Inciter activement le gouvernement guinéen à adopter des politiques de sécurité ne violant pas les droits des réfugiés. L'inciter également à poursuivre en justice les membres des forces de l'ordre ou les citoyens ordinaires responsables d'atteintes contre les réfugiés, en particulier aux points de contrôle et lors des procédures d'identification des réfugiés. En particulier, inciter le gouvernement guinéen à mettre immédiatement fin aux pratiques d'arrestation et de détention arbitraires ne respectant pas les règles de protection des réfugiés.

Fournir aux forces de maintien de l'ordre et au personnel judiciaire guinéens des formations techniques sur les pratiques et les procédures pour faire respecter le droit des réfugiés, les droits de l'homme et le droit humanitaire. Cette formation devrait comporter les critères mis en avant par le Code de Conduite des Responsables des Forces de l'Ordre publié par les Nations Unies.
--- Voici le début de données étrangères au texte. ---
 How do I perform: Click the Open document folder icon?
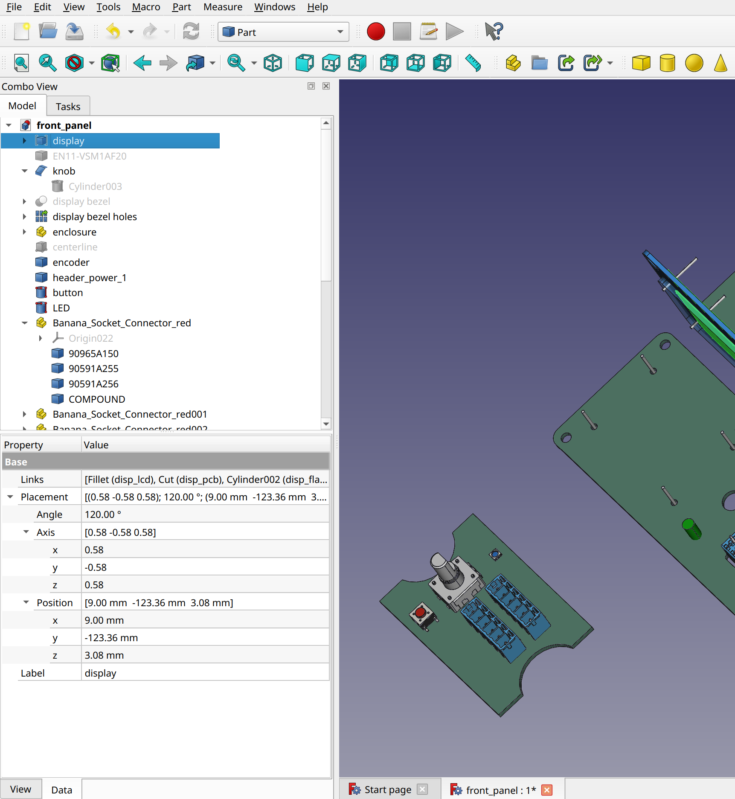[48, 32]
La formation devrait aussi prendre en considération les pratiques violentes utilisées par les responsables des forces de l'ordre guinéennes contre les réfugiés et l'absence de procédures légales de protection pour les réfugiés accusés d'être des rebelles. Le programme devrait également aider le gouvernement à établir des mécanismes appropriés pour enquêter sur ces responsables des forces de l'ordre guinéennes coupables d'atteintes contre les réfugiés et les traduire en justice.